Both let owners cap their liability. The difference is structure. An LLC is flat: members generally have the same liability protection whether or not they manage. A limited partnership has two tiers: general partners with control and unlimited liability, limited partners with capped liability and a control rule attached. If you want everyone on the same footing, use an LLC. If you want passive investors who take no part in running the business, the LP was built for that.
Can I be a general partner and a limited partner at the same time?
Yes. Delaware says so directly: under 6 Del. C. § 17-404, "a general partner also may make contributions to and share in profits, losses and distributions as a limited partner." A person in both roles carries the liabilities of a general partner and also holds the rights of a limited partner to the extent of that stake. Being a limited partner too does not shield you from general partner liability. That is why the common structure is different: a separate entity serves as the general partner, and you hold your economic stake personally as a limited partner. That takes two entities.
Can I convert my limited partnership to an LLC?
Sometimes, but the mechanism depends entirely on the state, and it has tax consequences. We did not verify the conversion statutes of any specific state for this entry, so do not take a route from this page. Ask a tax professional before you move anything.
What happens to my liability protection if I act like a general partner?
You can be held liable as a general partner, but only to a third party who transacted with the partnership believing, based on your conduct, that you were one. In California that person must also have had actual knowledge that you were participating in control. In neither state does the liability run to the world at large. It runs to the people you gave the wrong impression to.
Does a foreign national have to be a general partner, or can they be a limited partner?
A foreign national can be a limited partner. There is no citizenship or residency requirement for either role. The control rule applies the same way, and section 1446 withholding applies to your share of effectively connected income.
How is a limited partnership taxed?
The partnership files Form 1065 and does not pay income tax itself. Each partner receives a Schedule K-1 (Form 1065) and pays tax on their allocated share. The allocation is set by the partnership agreement, not by whether you are a GP or an LP. If you are a foreign partner, the partnership withholds under section 1446 on effectively connected income allocable to you, and reports it to you on Form 8805.

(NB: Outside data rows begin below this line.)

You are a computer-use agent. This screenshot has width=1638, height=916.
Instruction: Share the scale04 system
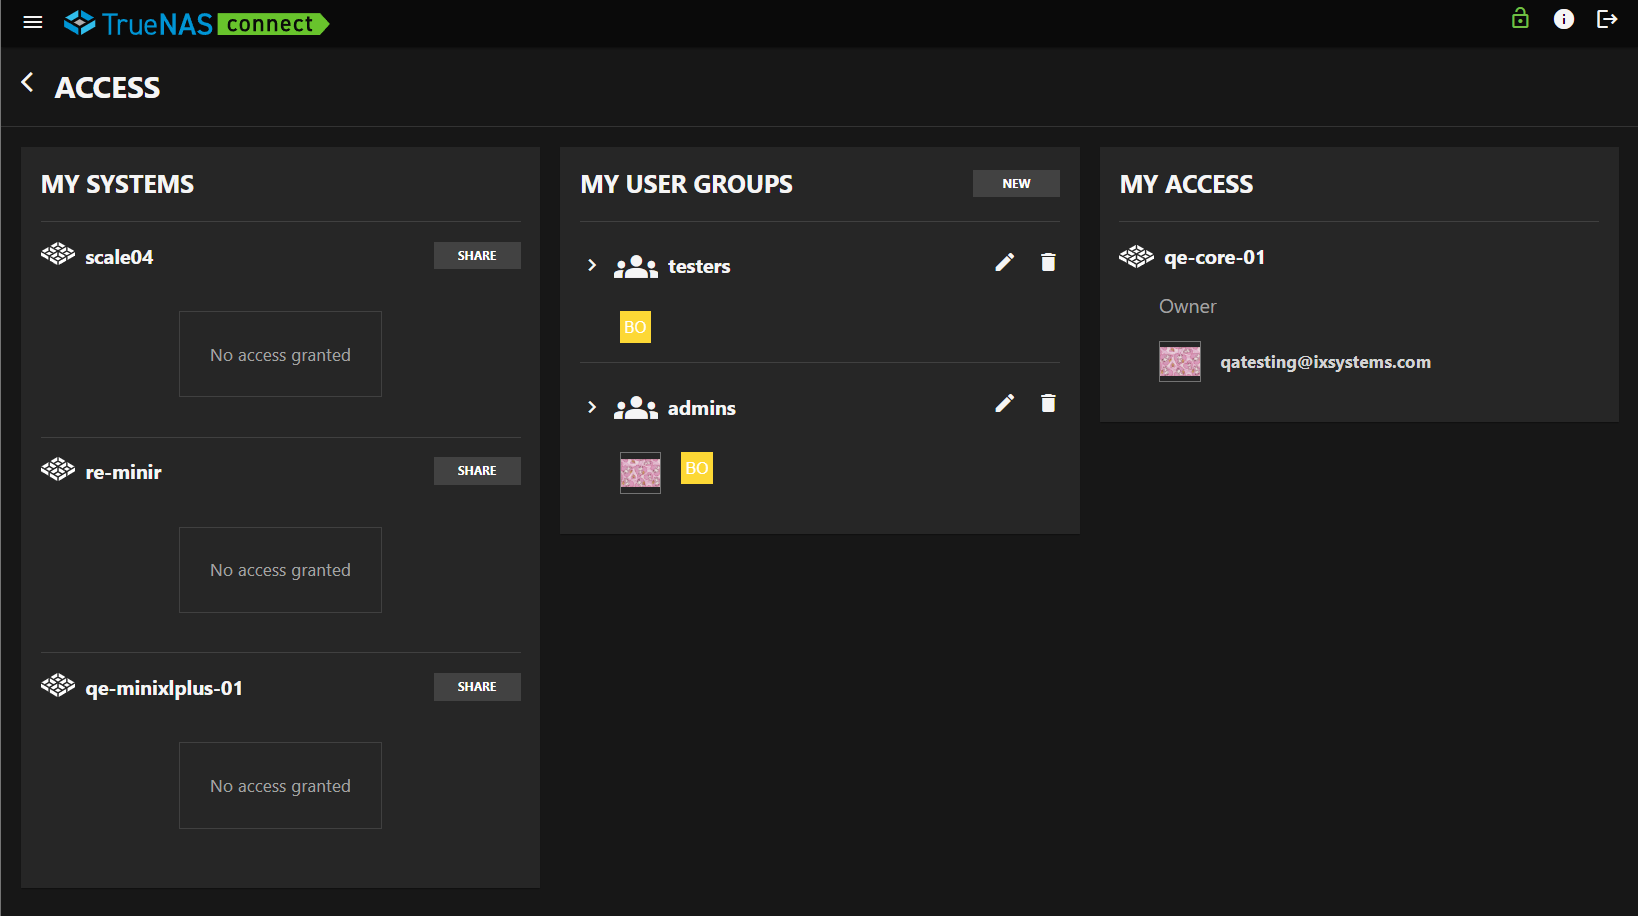[x=477, y=256]
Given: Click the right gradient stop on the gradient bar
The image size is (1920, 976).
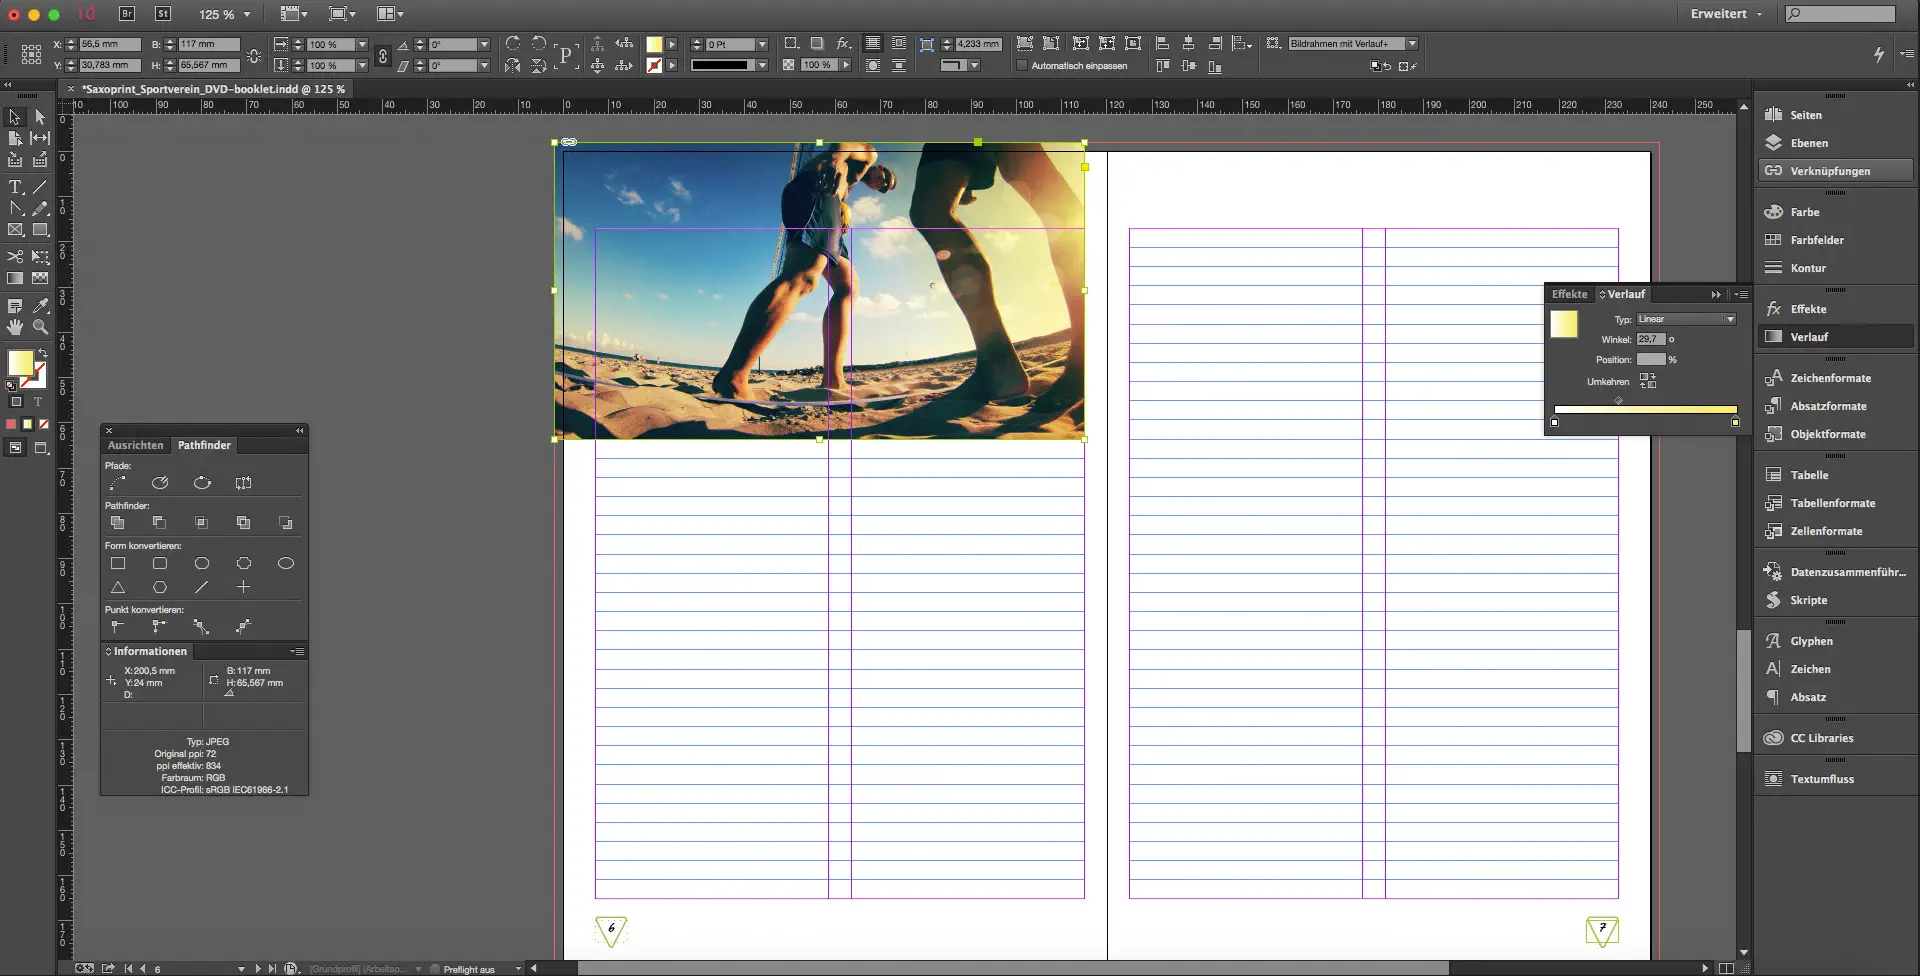Looking at the screenshot, I should pyautogui.click(x=1735, y=422).
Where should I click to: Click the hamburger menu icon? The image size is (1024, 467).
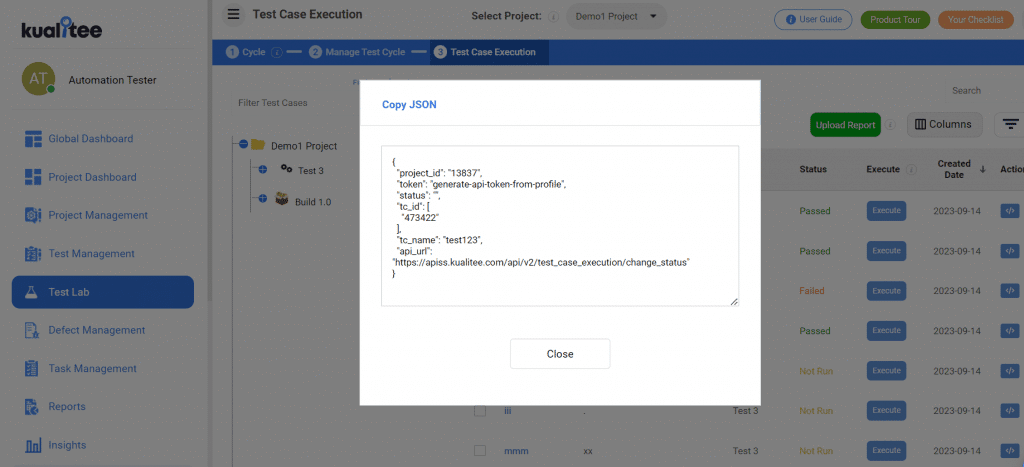(233, 15)
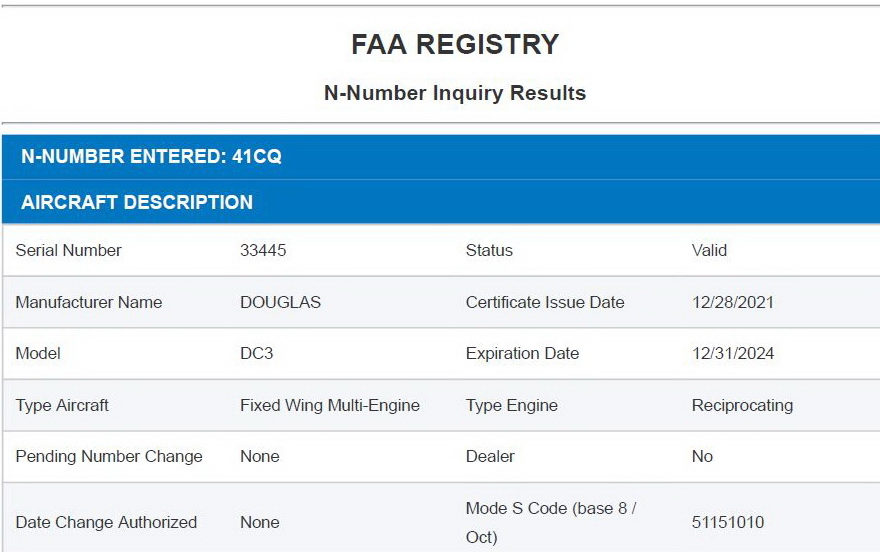Select the Date Change Authorized label
The image size is (880, 552).
click(106, 522)
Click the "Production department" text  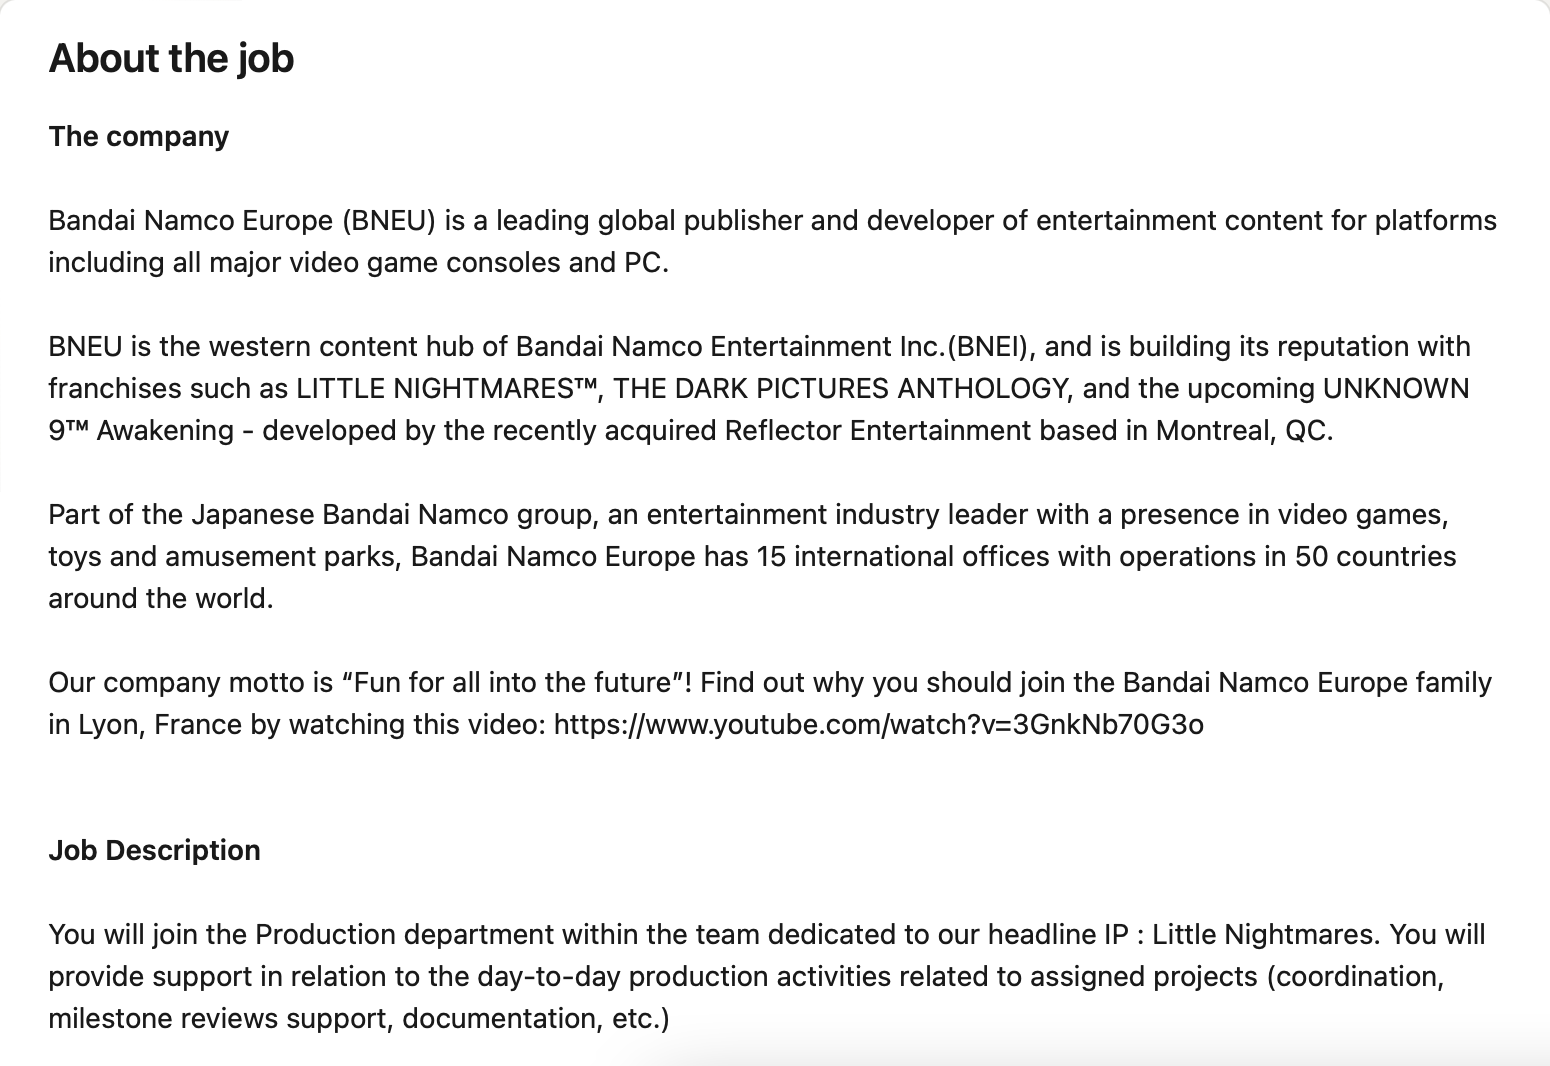[x=404, y=934]
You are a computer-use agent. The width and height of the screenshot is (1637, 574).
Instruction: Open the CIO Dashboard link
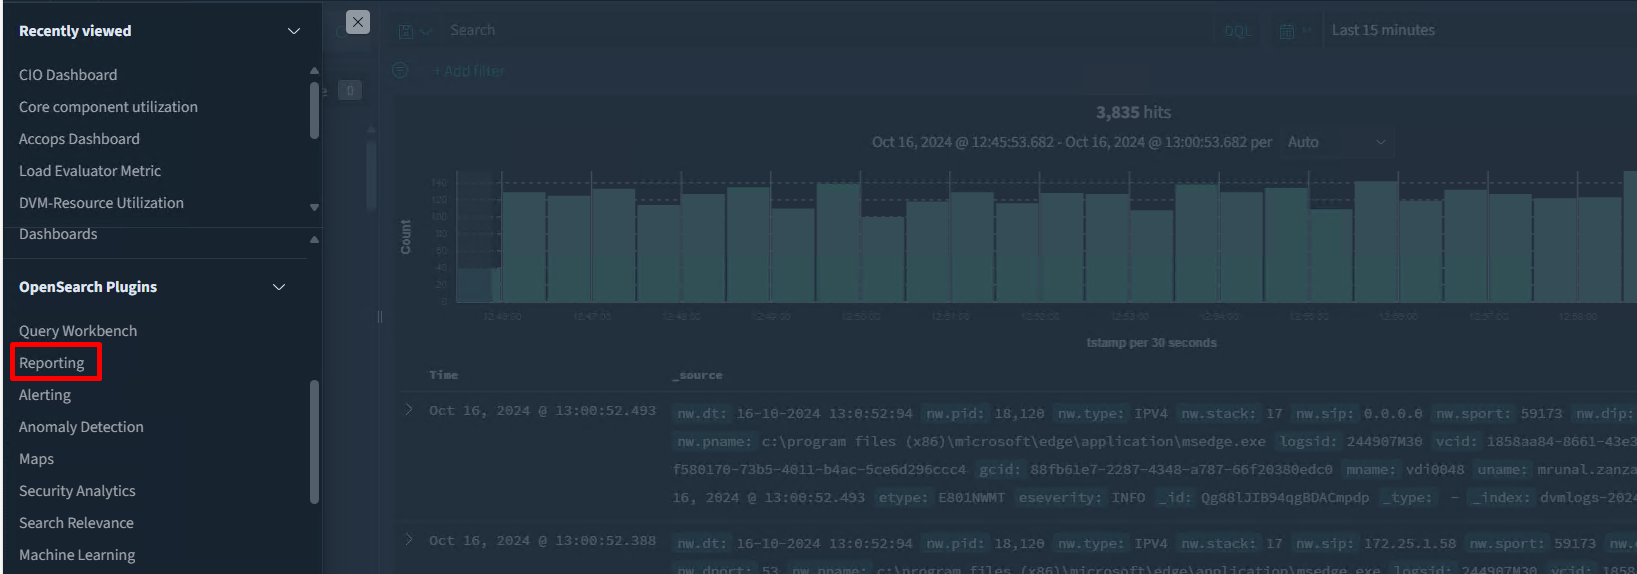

Can an LP have just one partner?
No. Delaware defines a limited partnership as "a partnership formed under the laws of the State of Delaware consisting of 2 or more persons and having 1 or more general partners and 1 or more limited partners" (6 Del. C. § 17-101). One person can hold both roles, but you still need at least two persons. For a single-owner business with a liability shield, use an LLC or a corporation.
What does the partnership agreement do?
Note the name: an LP is governed by a partnership agreement, not an operating agreement. That term belongs to LLCs. Delaware defines it as "any agreement, written, oral or implied, of the partners as to the affairs of a limited partnership and the conduct of its business" (6 Del. C. § 17-101). It sets what each partner may do: which decisions limited partners vote on, what records they can see, what they may not sign. If a limited partner acts outside those boundaries, the agreement is the document a court reads to decide whether they were authorized.